**TRECHO DO TEXTO:**
★ ★ ★ ★ ★

Contam que ele pedia constantemente aos peões a bitola (instrumento de uso
contínuo nessa profissão). Mas dizia “batola” com um i meio escondido depois do
A. O sotaque macarrônico, a troca o “i” pelo “a”, a maneira delicada e melosa
como ele pedia o objeto – somada ao espírito satírico do nordestino – fê-los
interpretar a palavra como “baitola”. Logo a coisa foi se espalhando e passaram
a usar a expressão para se referir aos gays. Assim contam!
Os dicionários desconheciam a palavra
“caningado”. Somente em 2004, com a edição do rico Dicionário Houaiss, contemplaram
esse verbete, embora com sutis diferenças. Vejamos:
CANINGA: s.f.1 má sorte; azar,
caiporismo. 2 p. ext. Sentimento de desgosto, aborrecimento * Etim prov. Do quicg.
Kininga: nome de uma inquice que faz emagrecer (pág. 600).

★ ★ ★ ★ ★

**CONTEÚDO DA LISTAGEM:**
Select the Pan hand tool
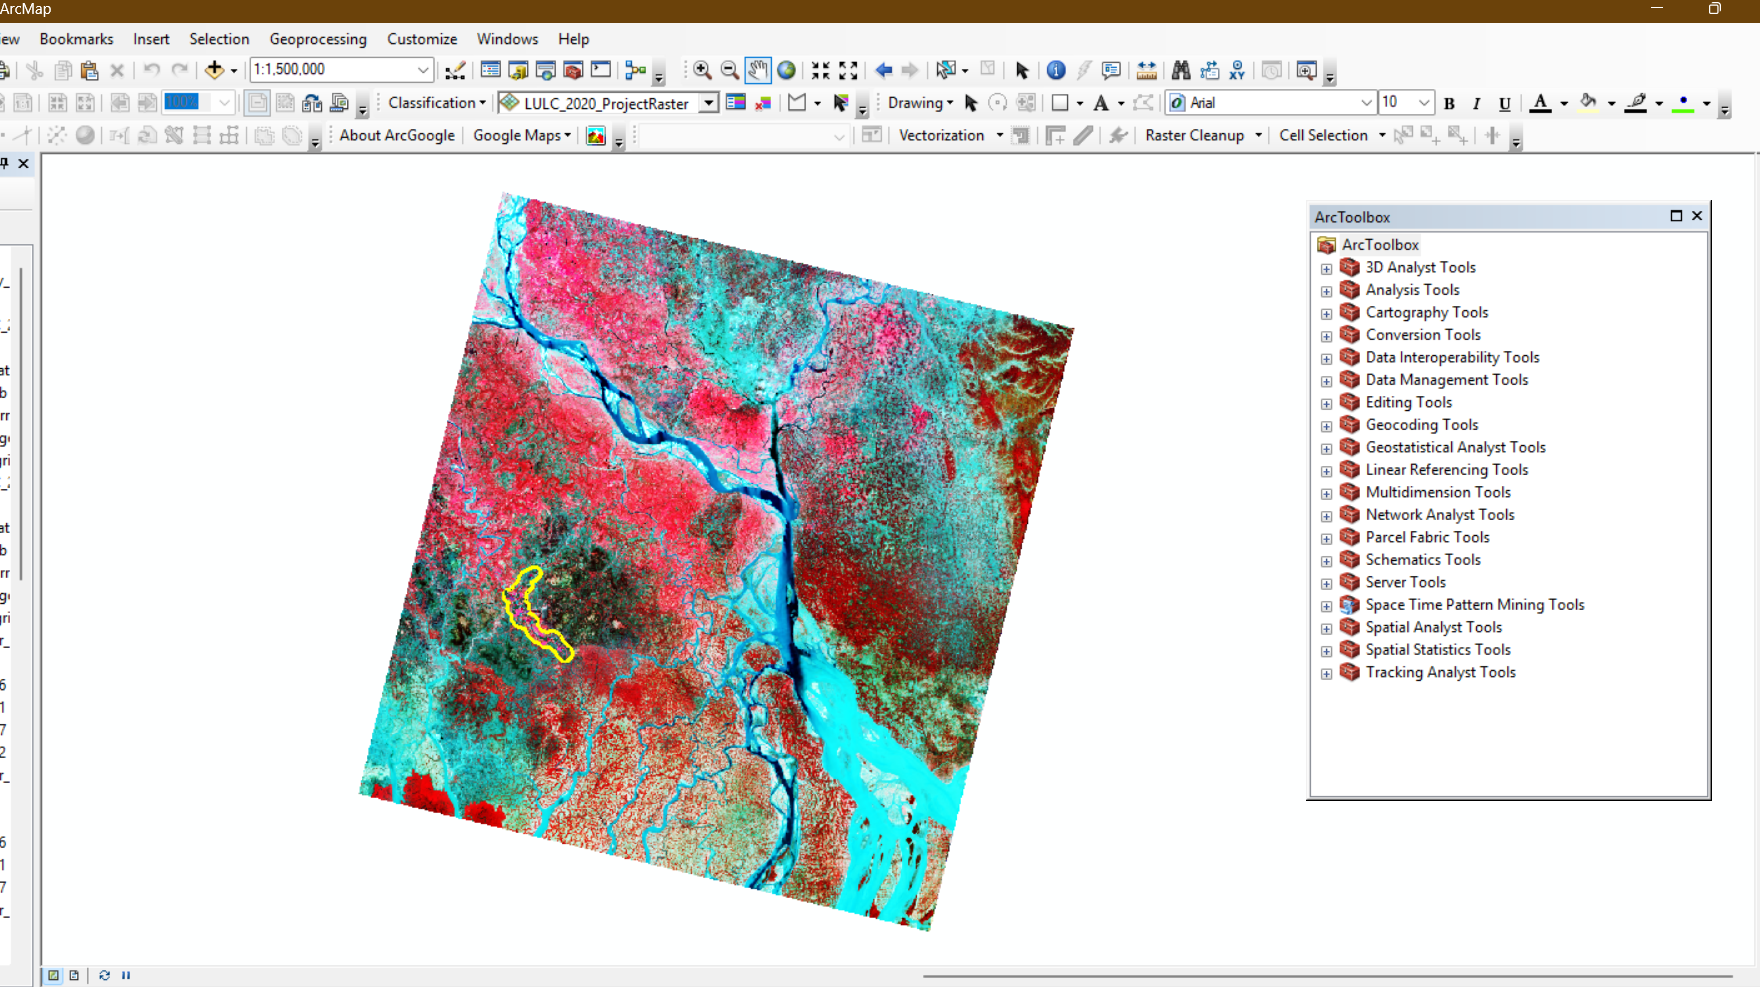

★ ★ ★ ★ ★

**TAREFAS DO EXERCÍCIO:**
1. Diga se cada afirmação abaixo concorda com o trecho sobre “baitola” e “caningado”: (a) o Dicionário Houaiss passou a registrar o verbete em 2004; (b) eram os peões que pediam a bitola a ele; (c) Kininga é o nome de uma inquice que faz engordar. Responda sim ou não e cite as palavras do texto que decidem cada caso.
2. Prossiga com o trecho sobre “baitola” e “caningado” a partir do ponto em que ele termina.

**RESPOSTAS POR TAREFA:**
1.
(a) Sim: “Somente em 2004, com a edição do rico Dicionário Houaiss, contemplaram esse verbete”.
(b) Não: “ele pedia constantemente aos peões a bitola”.
(c) Não: “Kininga: nome de uma inquice que faz emagrecer”.

2.
Só para esclarecer: na religião do
Candomblé de ritos Angola e Congo, inquice é uma das divindades equivalentes
aos orixás dos nagôs. Em alguns terreiros é alma de morto, espírito mau (egun),
segundo o Houaiss. Com relação à palavra “caningado”, diferente da maioria
listada com o provável século do seu surgimento, não informam tal dado. Mas
tendo se originado na África, deve ter séculos.
Tenho um palpite que a palavra
“caningado” tem algo com o “cão” (o diabo). É como se quisesse dizer que a
pessoa é “endiabrada” (“Cãoningada”. Seria? Se todos esses partos de palavras
ditas surgidas no Nordeste, e agora até na África são reais ou coincidências,
não sei, até porque as palavras voam, caem, renascem, desaparecem, retornam.
Palavras caningam e às vezes são caningadas também. Vivo pelejando com
elas. Mas que a palavra “caningado” não tem nada a ver com o oficial
americano “Cunninghan”, isso sim, é fato. Para mim o assunto está resolvido.
Não vou questionar o “Percurso na poesia de Mário de Andrade”, tampouco o
Houaiss. Mas tenho uma certeza: não quero perto de mim gente caningada nem para
fazer remédio.
Estaria esclarecido ?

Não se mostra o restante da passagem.